You may ask whether this strong assertion is simply the rhetorical positioning that goes on in every union negotiation. This is not business as usual. The 2007 negotiation differs from earlier negotiations in both the strategic goals and the tactical approach that the University has chosen.

Over the years, the Rider AAUP and the University have jointly developed a system of governance and employment relationships which has come to serve well both the faculty and the University. Indeed, our system of governance and employment relationships is a model for university faculties nationwide. In recent negotiations, the parties have come to the table prepared to build upon the existing system, to help it evolve within the context of Rider's history and its circumstances. In June 2007, when we began this negotiation, the AAUP team expected that we would continue to build upon the foundation that had evolved over the years. The University, however, came to the table with the strategic goals of increasing administrative control and reducing the costs of instruction.

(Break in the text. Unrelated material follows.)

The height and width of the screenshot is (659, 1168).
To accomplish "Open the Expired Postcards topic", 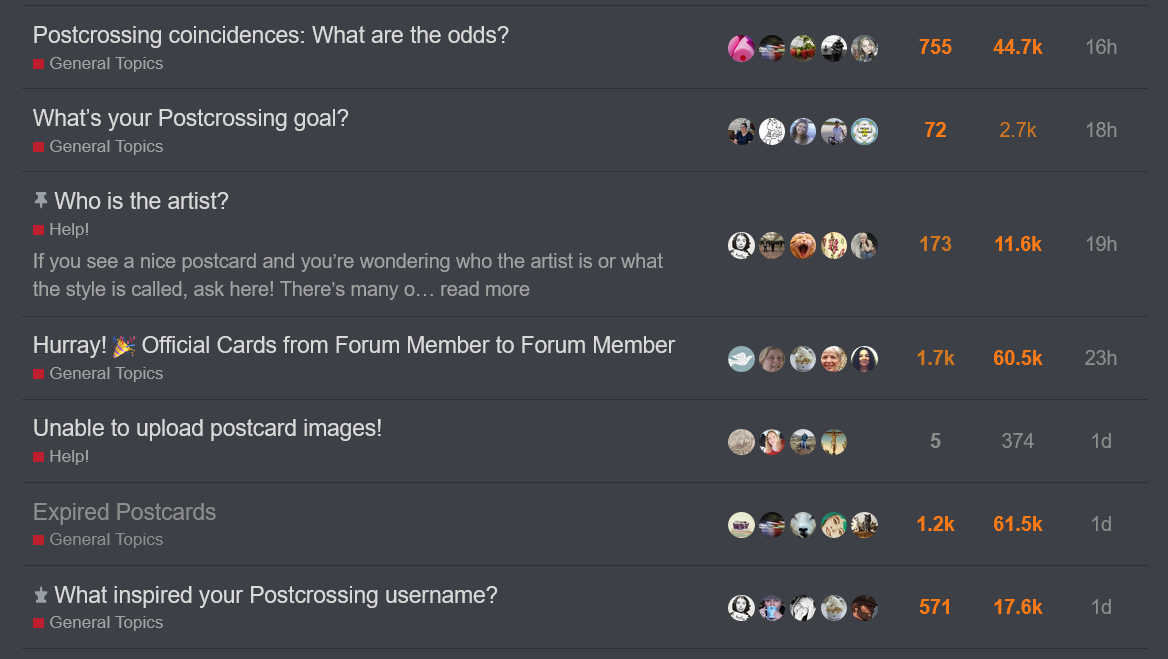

At the first negotiating session, on June 20, 2007, the University's attorney read a statement that made clear to us that President Rozanski's goals were not evolutionary, but revolutionary. The statement laid before us a set of demands that, if adopted, would dramatically alter the existing system of governance and employment relationships at the University. At the same time, the University attorney asserted the belief that faculty compensation is too high--here is the University's language: "Benefits, in combination with Rider's wages and workload, produce a cost of instruction that is significantly higher than that of our peer institutions. Indeed, the high cost of instruction at Rider, if unaddressed, is projected to seriously impede our ability to continue to attract the students."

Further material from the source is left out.